Task details:
Please transcribe the data exactly, with nothing left out.

Source information:
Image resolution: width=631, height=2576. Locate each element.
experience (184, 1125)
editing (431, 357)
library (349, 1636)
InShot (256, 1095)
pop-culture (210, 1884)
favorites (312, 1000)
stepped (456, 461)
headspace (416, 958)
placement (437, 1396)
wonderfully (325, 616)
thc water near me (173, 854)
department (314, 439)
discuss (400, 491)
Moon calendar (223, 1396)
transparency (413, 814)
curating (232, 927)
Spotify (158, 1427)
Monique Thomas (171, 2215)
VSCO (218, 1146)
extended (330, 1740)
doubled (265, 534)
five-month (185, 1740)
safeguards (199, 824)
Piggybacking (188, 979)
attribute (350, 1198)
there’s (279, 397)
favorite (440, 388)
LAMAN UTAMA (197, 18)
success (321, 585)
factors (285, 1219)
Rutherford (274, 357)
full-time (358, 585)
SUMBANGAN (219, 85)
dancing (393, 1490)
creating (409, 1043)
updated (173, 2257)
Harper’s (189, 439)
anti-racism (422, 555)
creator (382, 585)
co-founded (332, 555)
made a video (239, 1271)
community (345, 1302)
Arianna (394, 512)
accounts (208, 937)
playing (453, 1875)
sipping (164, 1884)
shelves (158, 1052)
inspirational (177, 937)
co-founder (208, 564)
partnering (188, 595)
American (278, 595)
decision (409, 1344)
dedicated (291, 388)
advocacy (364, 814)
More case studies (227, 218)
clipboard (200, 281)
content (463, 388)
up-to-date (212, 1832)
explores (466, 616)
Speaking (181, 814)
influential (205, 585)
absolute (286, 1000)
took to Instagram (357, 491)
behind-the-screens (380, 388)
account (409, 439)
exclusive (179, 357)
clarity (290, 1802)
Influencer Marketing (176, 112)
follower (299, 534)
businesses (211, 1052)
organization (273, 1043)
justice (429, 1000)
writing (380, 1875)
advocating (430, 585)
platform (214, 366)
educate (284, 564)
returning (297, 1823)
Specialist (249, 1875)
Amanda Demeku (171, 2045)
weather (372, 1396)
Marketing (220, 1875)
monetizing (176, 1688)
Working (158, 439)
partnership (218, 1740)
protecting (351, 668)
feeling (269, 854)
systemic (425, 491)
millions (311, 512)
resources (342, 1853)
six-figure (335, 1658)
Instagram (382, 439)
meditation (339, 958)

The answer:
Image resolution: width=631, height=2576. Locate each element.
experience (184, 1125)
editing (431, 357)
library (349, 1636)
InShot (256, 1095)
pop-culture (210, 1884)
favorites (312, 1000)
stepped (456, 461)
headspace (416, 958)
placement (437, 1396)
wonderfully (325, 616)
thc water near me (173, 854)
department (314, 439)
discuss (400, 491)
Moon calendar (223, 1396)
transparency (413, 814)
curating (232, 927)
Spotify (158, 1427)
Monique Thomas (171, 2215)
VSCO (218, 1146)
extended (330, 1740)
doubled (265, 534)
five-month (185, 1740)
safeguards (199, 824)
Piggybacking (188, 979)
attribute (350, 1198)
there’s (279, 397)
favorite (440, 388)
LAMAN UTAMA (197, 18)
success (321, 585)
factors (285, 1219)
Rutherford (274, 357)
full-time (358, 585)
SUMBANGAN (219, 85)
dancing (393, 1490)
creating (409, 1043)
updated (173, 2257)
Harper’s (189, 439)
anti-racism (422, 555)
creator (382, 585)
co-founded (332, 555)
made a video (239, 1271)
community (345, 1302)
Arianna (394, 512)
accounts (208, 937)
playing (453, 1875)
sipping (164, 1884)
shelves (158, 1052)
inspirational (177, 937)
co-founder (208, 564)
partnering (188, 595)
American (278, 595)
decision (409, 1344)
dedicated (291, 388)
advocacy (364, 814)
More case studies (227, 218)
clipboard (200, 281)
content (463, 388)
up-to-date (212, 1832)
explores (466, 616)
Speaking (181, 814)
influential (205, 585)
absolute (286, 1000)
took to Instagram (357, 491)
behind-the-screens (380, 388)
account (409, 439)
exclusive (179, 357)
clarity (290, 1802)
Influencer Marketing (176, 112)
follower (299, 534)
businesses (211, 1052)
organization (273, 1043)
justice (429, 1000)
writing (380, 1875)
advocating (430, 585)
platform (214, 366)
educate (284, 564)
returning (297, 1823)
Specialist (249, 1875)
Amanda Demeku (171, 2045)
weather (372, 1396)
Marketing (220, 1875)
monetizing (176, 1688)
Working (158, 439)
partnership (218, 1740)
protecting (351, 668)
feeling (269, 854)
systemic (425, 491)
millions (311, 512)
resources (342, 1853)
six-figure (335, 1658)
Instagram (382, 439)
meditation (339, 958)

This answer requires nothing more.